394.5
Public Religious Activities of Muslim Women in Turkey

Thursday, July 17, 2014: 11:30 AM
Room: Harbor Lounge B
Oral Presentation
Figen UZAR ÖZDEMIR , Sociology, Middle East Technical University, Ankara, Turkey
This paper aims to analyze the effects of Sunni Muslim women’s increasing public religious activities on their everyday lives and social status within their close relationship circles such as family and neighborhood. The analysis is an account of a two-year-long ethnographic field study in two state Quran courses and one informal Quran course in Ankara and twenty six interviews with the participant pious women. Muslim women’s public visibility has been increasing in the world as well as in Turkey.

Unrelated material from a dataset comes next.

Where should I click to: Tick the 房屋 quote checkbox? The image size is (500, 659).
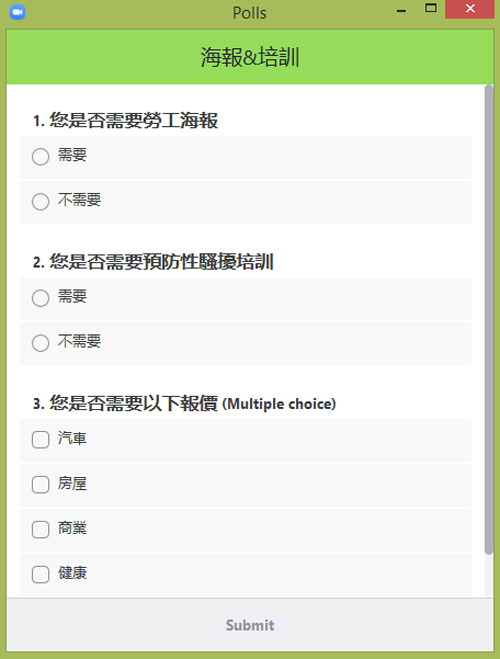(40, 484)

This is firstly due to the increasing rates of public participation of women in Turkey (there is positive development in women’s employment and education rates). Since working women spend most of their time outside their homes, pious women choose to fulfill their religious obligation of daily prayer (salat) in the mosques and mesjids which are public spaces. Secondly, more and more pious women claim their right to the public religious places such as mosques which have traditionally been male spaces and public religious activities such as Friday prayer which have been dominated by men as male religious activities. As a result, more women attend public religious activities at public religious places. This paper argues that pious women reorganize their everyday lives according to their public religious activities and that pious women’s public visibility elevates their social status within their families and among their neighbors and friends. They are seen as the “people in charge” of the religious affairs by their families and by their friends.